Nemo Lighting’s Applique de Marseille is a French classic of lighting design from 1952. The French designer Le Corbusier, a pioneer of functional and modern design, designed the Applique de Marseille wall lamp for his own apartment in Paris. The lamp consists of two cone-shaped aluminum shades which direct the light both up and down, creating clear and beautiful light beams that highlight the interior in an interesting way.
Top cone 14cm dia
Bottom cone 17cm dia
28D x 40H cm
aluminum painted
Charles-Edouard Jeanneret, known as Le Corbusier, was born at La Chaux-de-Fonds, in the Swiss Jura, in 1887; he died in France, at Cap Martin, on the French Côte d’Azur, in 1965.

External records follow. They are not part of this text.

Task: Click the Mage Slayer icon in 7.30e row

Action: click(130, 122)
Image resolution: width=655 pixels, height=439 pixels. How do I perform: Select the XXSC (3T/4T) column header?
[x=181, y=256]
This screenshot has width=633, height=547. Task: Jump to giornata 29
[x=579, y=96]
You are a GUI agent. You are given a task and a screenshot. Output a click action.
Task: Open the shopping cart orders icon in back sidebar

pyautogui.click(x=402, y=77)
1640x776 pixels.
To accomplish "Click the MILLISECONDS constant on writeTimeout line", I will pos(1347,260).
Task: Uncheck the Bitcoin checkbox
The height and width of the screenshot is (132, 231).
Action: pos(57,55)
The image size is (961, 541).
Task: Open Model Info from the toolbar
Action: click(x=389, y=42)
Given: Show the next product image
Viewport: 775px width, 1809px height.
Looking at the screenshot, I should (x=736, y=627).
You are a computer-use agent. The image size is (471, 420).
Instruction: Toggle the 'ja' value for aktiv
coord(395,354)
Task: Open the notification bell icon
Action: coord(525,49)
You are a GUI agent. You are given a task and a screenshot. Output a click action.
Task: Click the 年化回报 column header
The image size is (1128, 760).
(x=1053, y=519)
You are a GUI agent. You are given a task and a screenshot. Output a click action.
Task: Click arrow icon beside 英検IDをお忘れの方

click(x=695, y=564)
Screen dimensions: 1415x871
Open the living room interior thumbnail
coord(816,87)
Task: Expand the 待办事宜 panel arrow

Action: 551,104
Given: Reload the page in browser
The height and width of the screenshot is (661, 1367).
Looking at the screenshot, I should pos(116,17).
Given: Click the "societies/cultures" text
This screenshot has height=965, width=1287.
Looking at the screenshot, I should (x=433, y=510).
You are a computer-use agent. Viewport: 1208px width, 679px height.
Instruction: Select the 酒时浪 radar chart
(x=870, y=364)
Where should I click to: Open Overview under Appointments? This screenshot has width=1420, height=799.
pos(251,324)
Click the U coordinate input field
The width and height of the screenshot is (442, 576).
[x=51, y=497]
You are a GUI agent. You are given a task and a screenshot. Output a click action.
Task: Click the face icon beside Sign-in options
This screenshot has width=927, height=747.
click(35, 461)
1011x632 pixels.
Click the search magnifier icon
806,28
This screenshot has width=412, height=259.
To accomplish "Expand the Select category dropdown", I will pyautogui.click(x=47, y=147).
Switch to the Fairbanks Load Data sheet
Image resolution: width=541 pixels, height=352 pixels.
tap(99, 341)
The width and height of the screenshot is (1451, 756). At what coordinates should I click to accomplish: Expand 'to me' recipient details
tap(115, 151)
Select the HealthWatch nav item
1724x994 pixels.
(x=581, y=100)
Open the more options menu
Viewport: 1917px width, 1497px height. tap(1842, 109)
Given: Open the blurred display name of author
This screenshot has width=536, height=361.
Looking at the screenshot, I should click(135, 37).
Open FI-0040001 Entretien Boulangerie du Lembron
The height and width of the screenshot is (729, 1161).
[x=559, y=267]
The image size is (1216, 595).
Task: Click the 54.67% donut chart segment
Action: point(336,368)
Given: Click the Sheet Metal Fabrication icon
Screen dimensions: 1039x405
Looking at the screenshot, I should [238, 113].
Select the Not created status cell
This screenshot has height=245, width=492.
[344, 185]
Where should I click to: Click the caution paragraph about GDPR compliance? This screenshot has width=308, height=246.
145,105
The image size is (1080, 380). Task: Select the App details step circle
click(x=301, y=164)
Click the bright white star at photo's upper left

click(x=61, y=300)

Early in his career his work met with some resistance owing to its alleged «revolutionary» nature and the radical look it acquired from its «purist» experiments; in time , however, it won the recognition it deserved and it is still widely admired. His message is still being assimilated by an ever increasing number of people in the profession, but his far-out avant-garde attitudes should be interpreted with due consideration for the use of rational systems in his planning method, evidenced by extremely simple modules and formes based on the functional logic.
«Functionalism tending not so much to an exaltation of the mechanical function at the expense of the symbolic, as to the rejection of symbol that he now considers outmoded and insignificant and the restoration of the pratical function as a symbol of new values»(¹)
In his activities as town-planner, architect and designer, his method of research continued to develop, at times going to the opposite extremes of a rich plastic idiom.